▸ Aplique a leitura:
(A) Segundo o trecho, que porcentagem da matriz porosa é ar?
(B) Atualize o trecho de "Contra o câncer" a "sangüínea do doente.", trocando "corpo humano" por "organismo humano".

▸ Trecho:
──────────────────────────────

Alterações na estrutura da matriz permitem que os nanocompósitos sejam utilizados para um fim completamente diferente: facilitar reações químicas. Esse é o papel dos chamados catalisadores, e a escala nanométrica, mais uma vez, ajuda a tornar esse trabalho mais eficiente. Para fins de catálise, a equipe da UFMG montou as nanopartículas de ferrita dentro de uma matriz extremamente porosa, e não densa como no caso dos discos de computadores. “Poderíamos dizer que 95% da matriz é ar,” afirma Nelcy. Isso significa que as partículas ganham um volume proporcionalmente muito grande. A superfície de contato que esse volume expandido proporciona faz com que elas promovam reações químicas com maior eficiência. “Usando muito menos material do que usaria normalmente, é possível manter e até aumentar a velocidade das reações químicas catalisadas pelo nanocompósito,” explica a pesquisadora.
Contra o câncer
Outra das idéias do grupo envolve um ambiente ainda mais delicado que o interior dos computadores ou a química industrial: o corpo humano. Assim como outros pesquisadores no Brasil e no exterior, Nelcy e seus colegas estão explorando a possibilidade de que nanoímãs ataquem doenças como câncer e infecções. Funcionaria assim: partículas magnéticas em forma de fluido, envoltas por um material biocompatível, seriam injetadas na corrente sangüínea do doente.

──────────────────────────────

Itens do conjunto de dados
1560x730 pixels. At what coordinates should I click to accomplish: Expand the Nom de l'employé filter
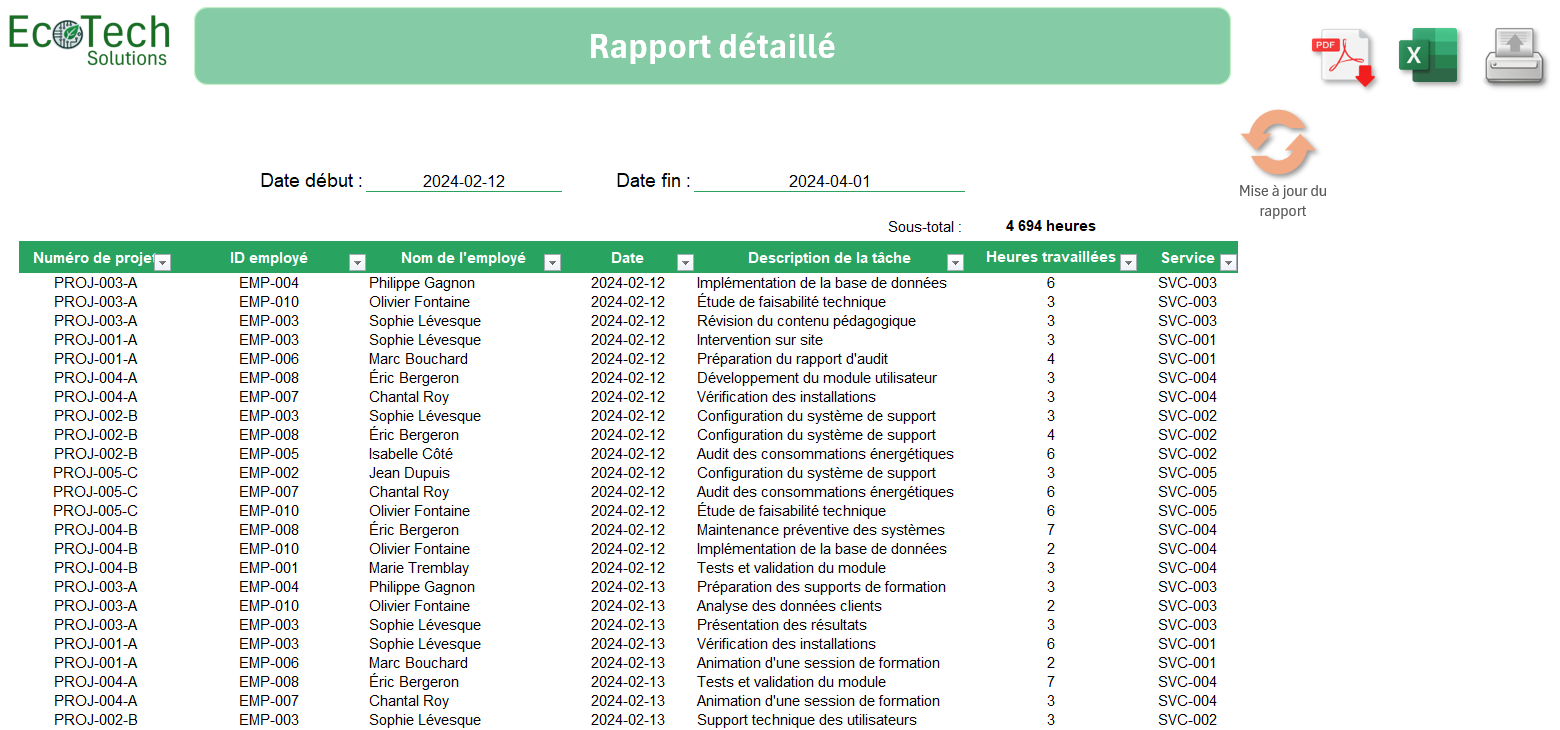552,262
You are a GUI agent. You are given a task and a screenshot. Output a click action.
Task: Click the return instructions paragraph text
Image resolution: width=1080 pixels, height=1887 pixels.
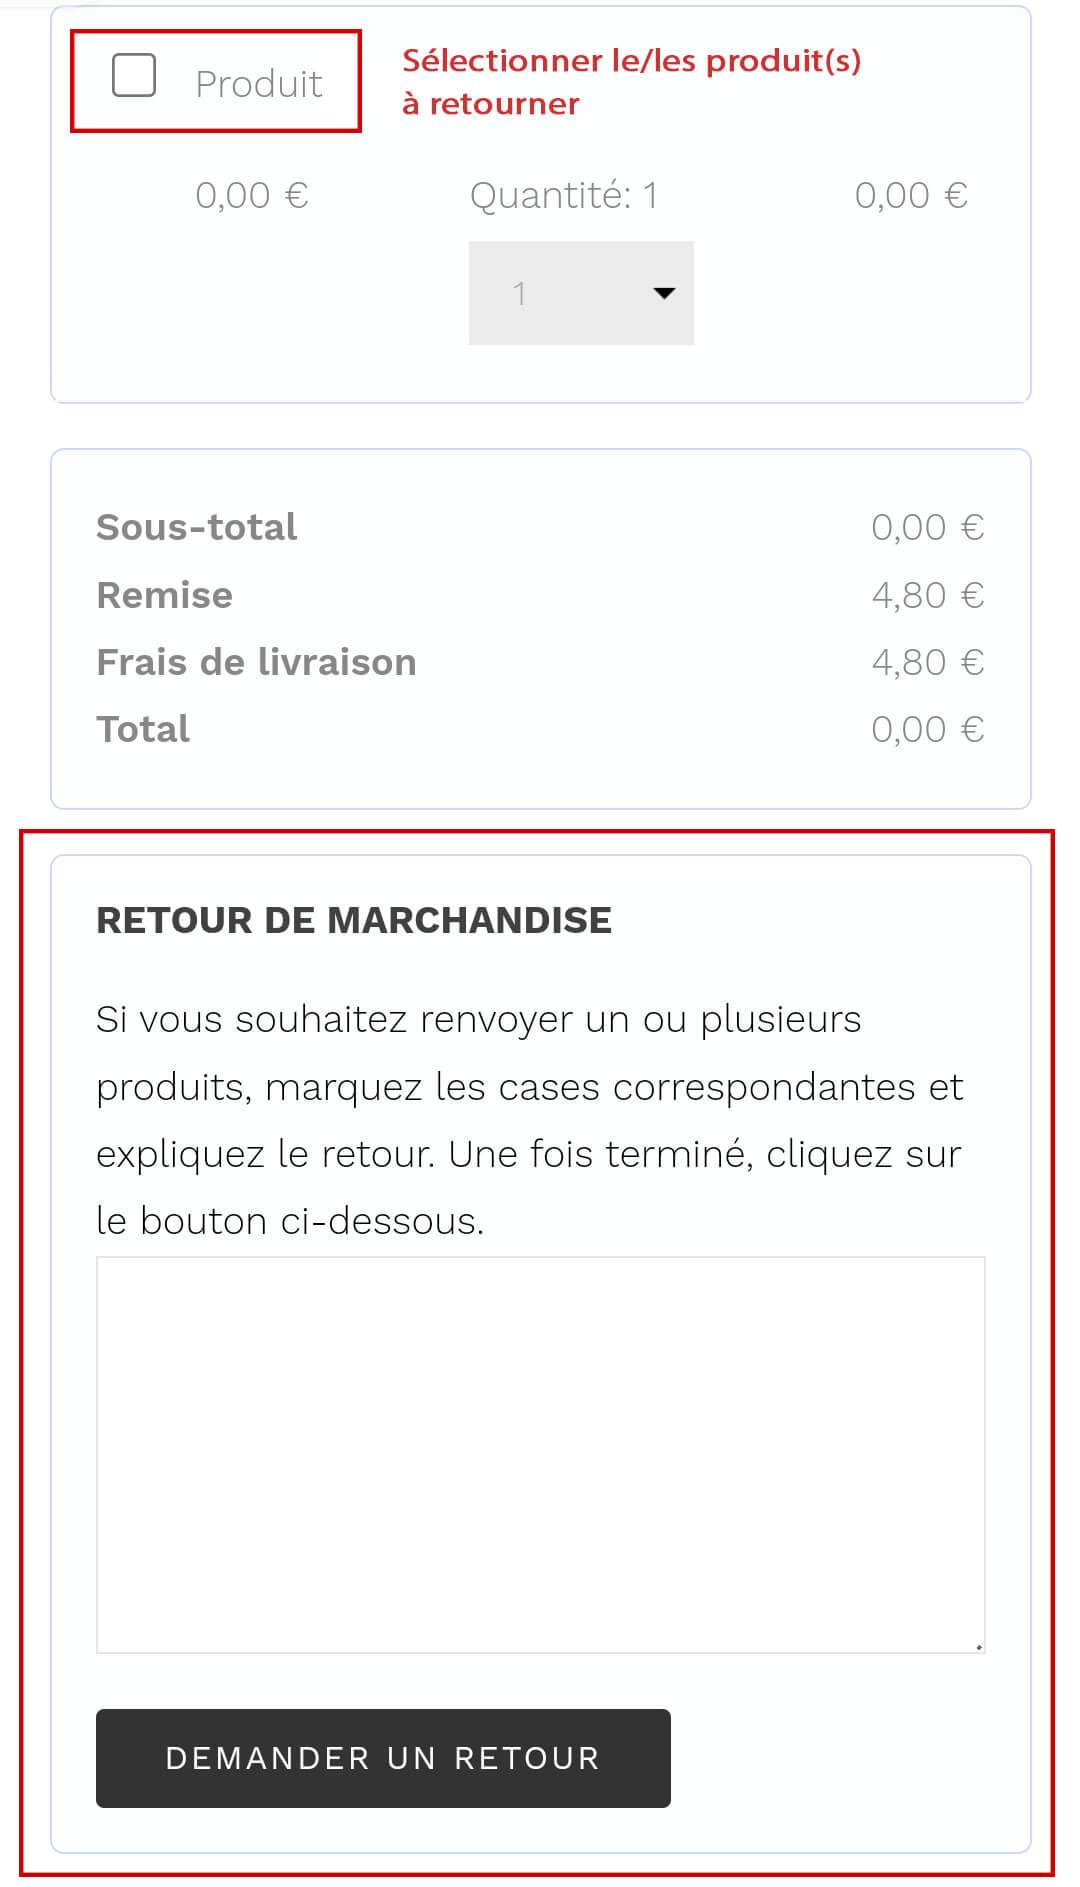coord(530,1120)
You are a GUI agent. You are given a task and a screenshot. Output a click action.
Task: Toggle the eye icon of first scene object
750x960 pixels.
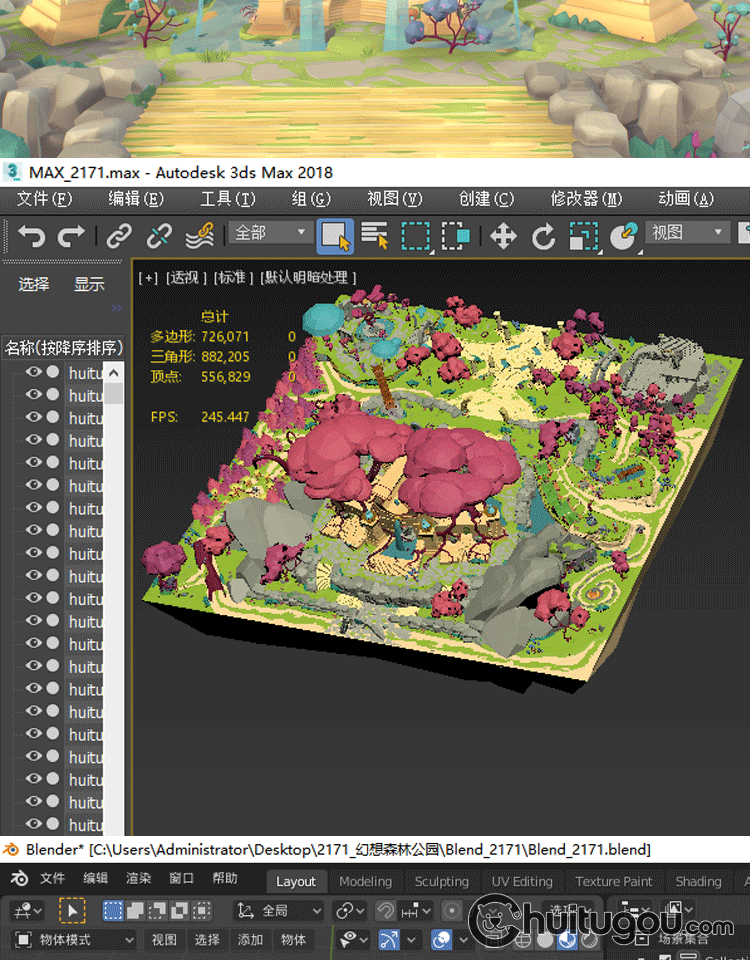[x=33, y=372]
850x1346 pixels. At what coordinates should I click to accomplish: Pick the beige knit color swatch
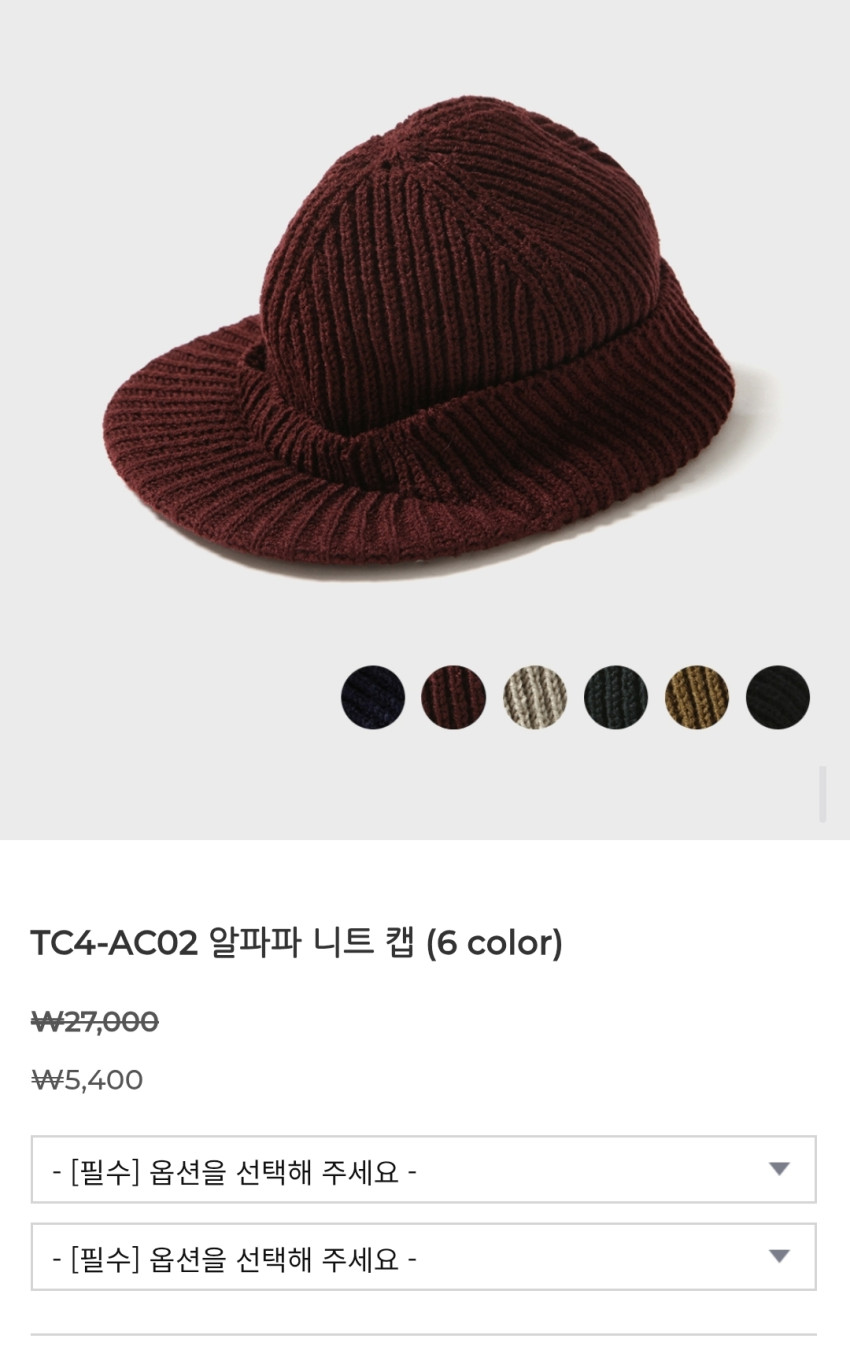click(x=535, y=697)
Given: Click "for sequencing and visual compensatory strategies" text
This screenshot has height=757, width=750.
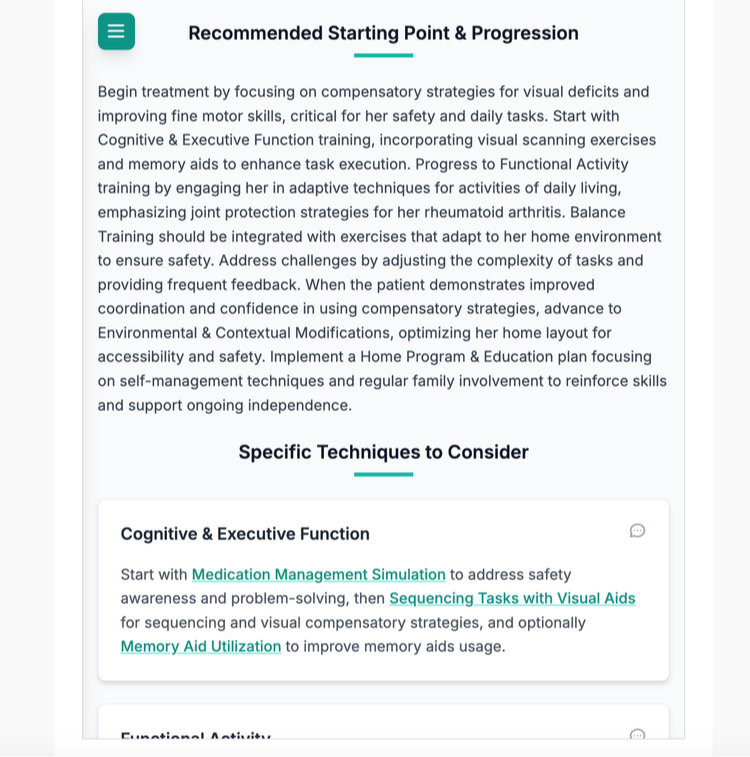Looking at the screenshot, I should coord(301,623).
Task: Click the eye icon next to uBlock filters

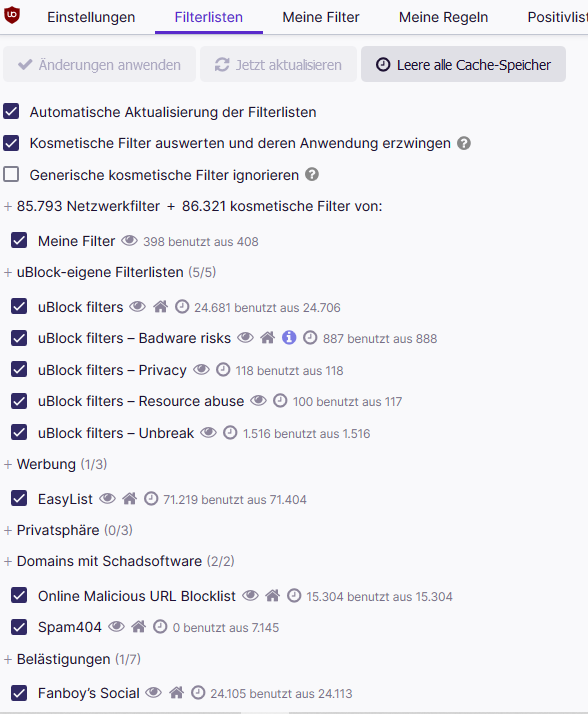Action: point(137,306)
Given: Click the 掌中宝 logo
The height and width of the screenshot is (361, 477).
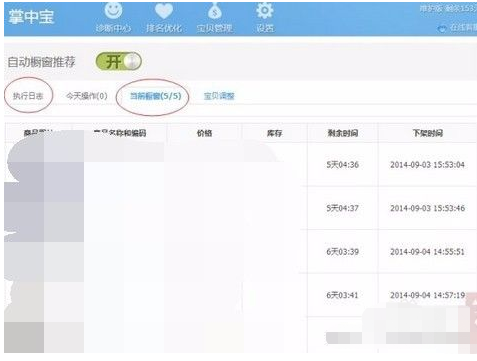Looking at the screenshot, I should point(31,17).
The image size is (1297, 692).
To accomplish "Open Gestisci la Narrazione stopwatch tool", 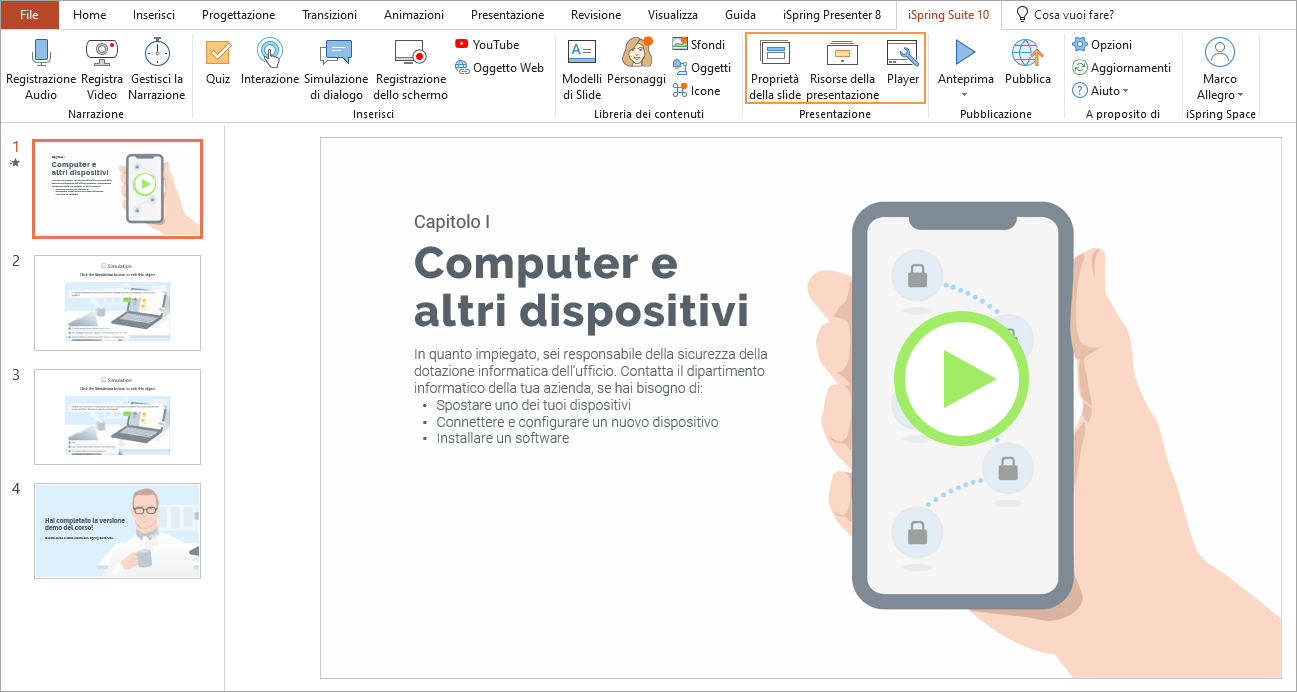I will [157, 53].
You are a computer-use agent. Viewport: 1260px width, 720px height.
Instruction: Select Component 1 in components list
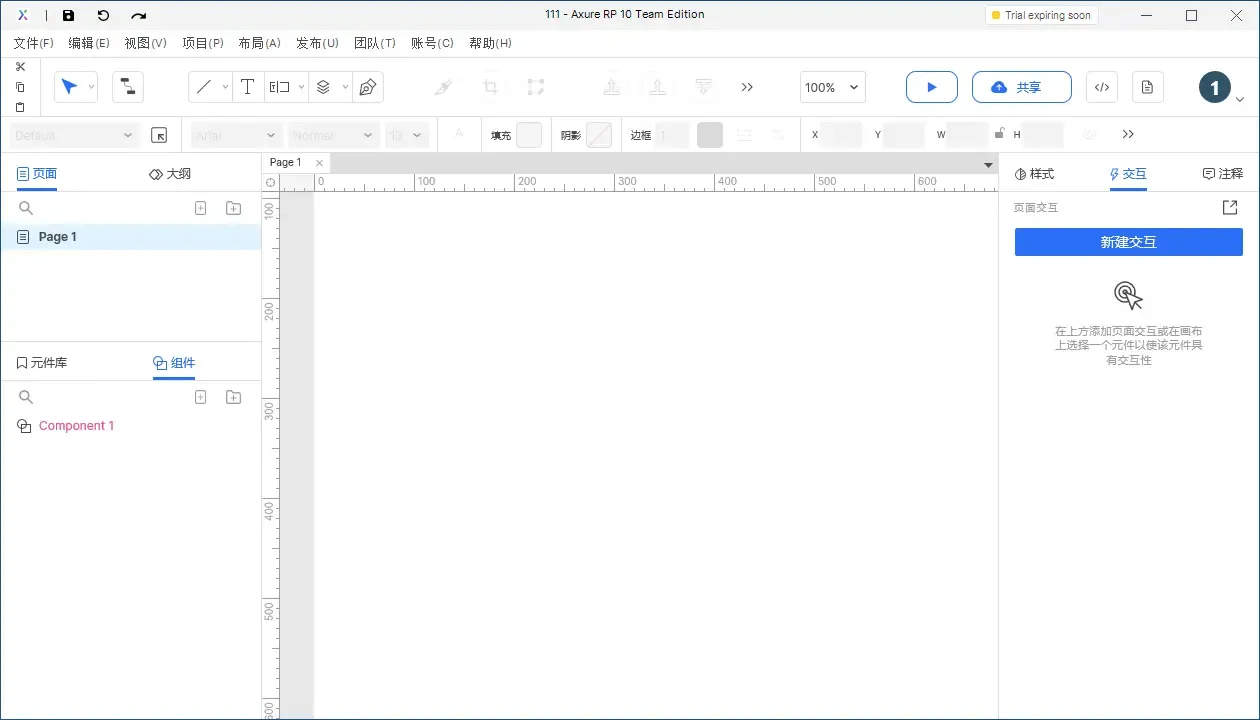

──────────────────────────────

▸ Respostas:
(A) Cerca de 95% da matriz é ar.

(B)
Contra o câncer
Outra das idéias do grupo envolve um ambiente ainda mais delicado que o interior dos computadores ou a química industrial: o organismo humano. Assim como outros pesquisadores no Brasil e no exterior, Nelcy e seus colegas estão explorando a possibilidade de que nanoímãs ataquem doenças como câncer e infecções. Funcionaria assim: partículas magnéticas em forma de fluido, envoltas por um material biocompatível, seriam injetadas na corrente sangüínea do doente.